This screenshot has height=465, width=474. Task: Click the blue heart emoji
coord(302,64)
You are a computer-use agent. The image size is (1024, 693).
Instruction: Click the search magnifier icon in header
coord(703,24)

----

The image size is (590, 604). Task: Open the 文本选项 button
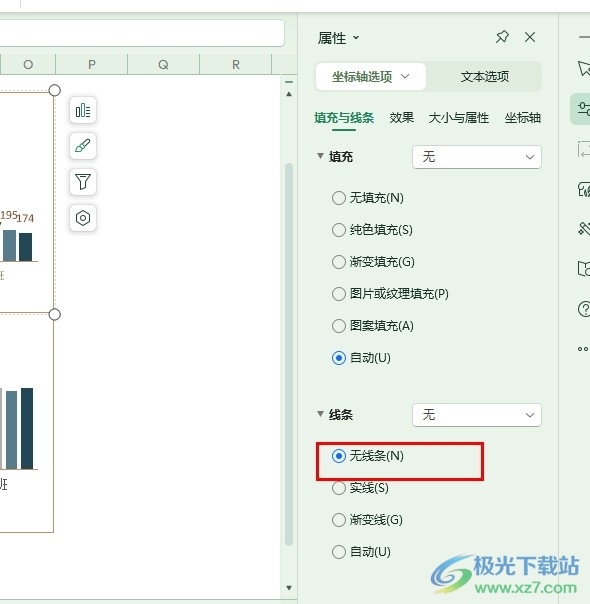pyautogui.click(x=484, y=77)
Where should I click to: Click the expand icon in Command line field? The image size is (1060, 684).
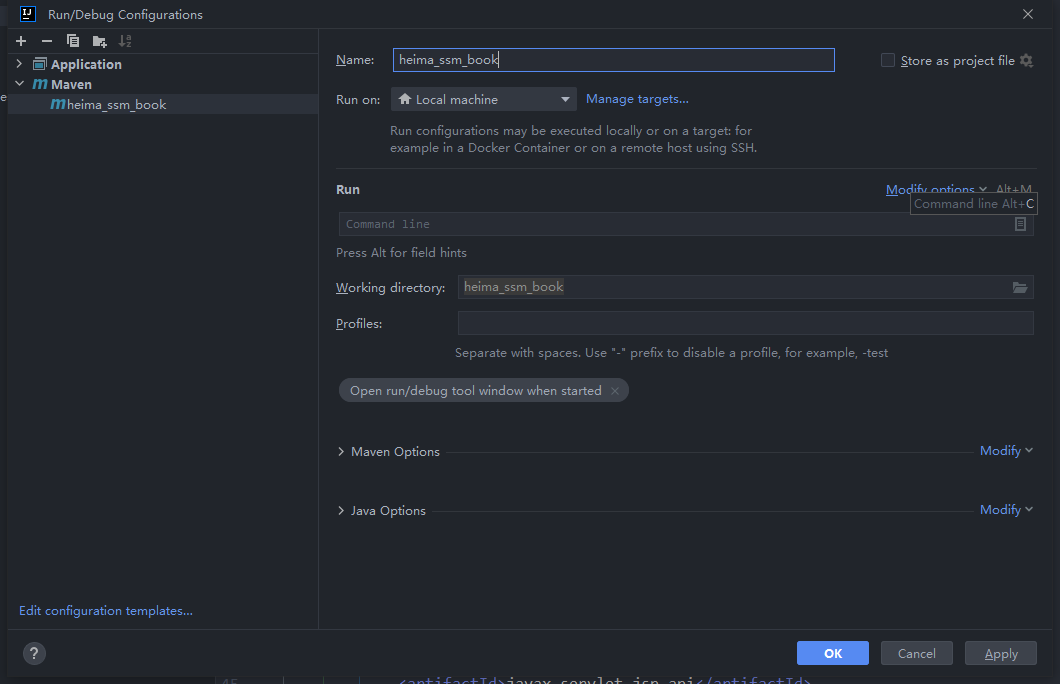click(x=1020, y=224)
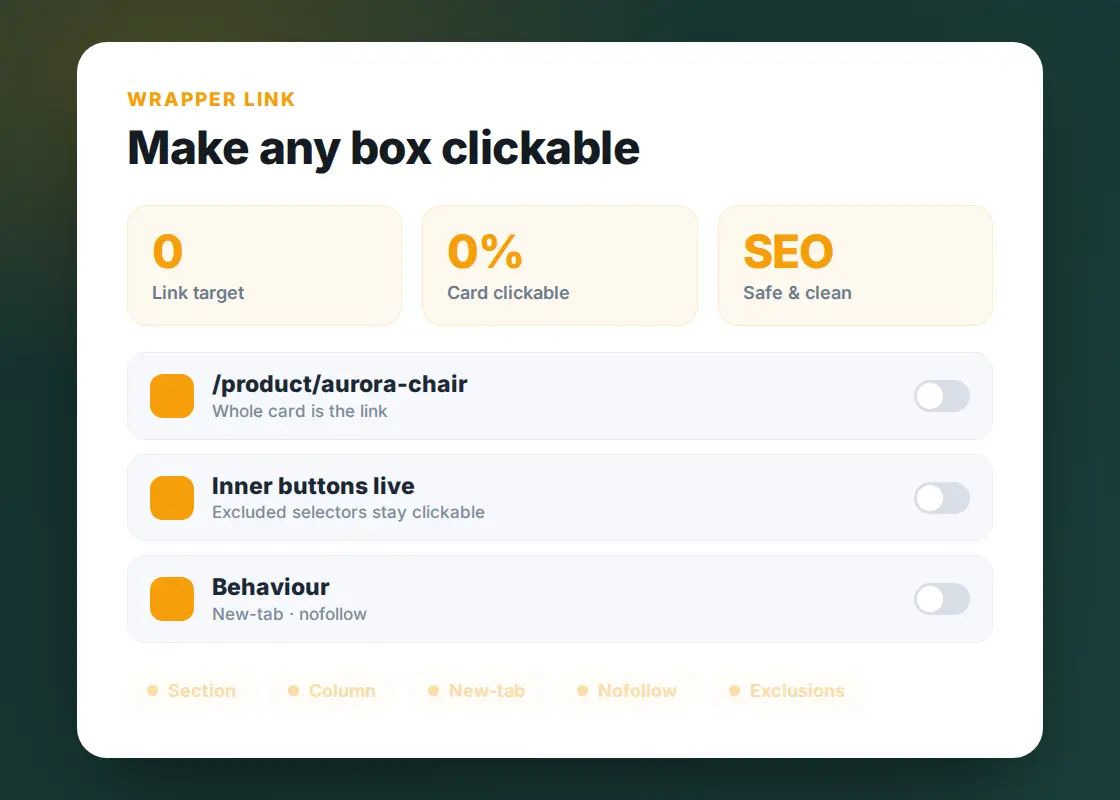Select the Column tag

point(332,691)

----

WRITTEN REQUEST: Swap "image size" for "canvas size" in every line from the one containing "The image size is (590, 604)." down to the one containing "point(332,691)", and write those lines out again with no other change. Omit the pictures.

SOLUTION:
The canvas size is (590, 604). Task: Open the 文本选项 button
pyautogui.click(x=484, y=77)
Where should I click to: Click the expand icon in Command line field? The canvas size is (1060, 684).
click(x=1020, y=224)
Select the Column tag

point(332,691)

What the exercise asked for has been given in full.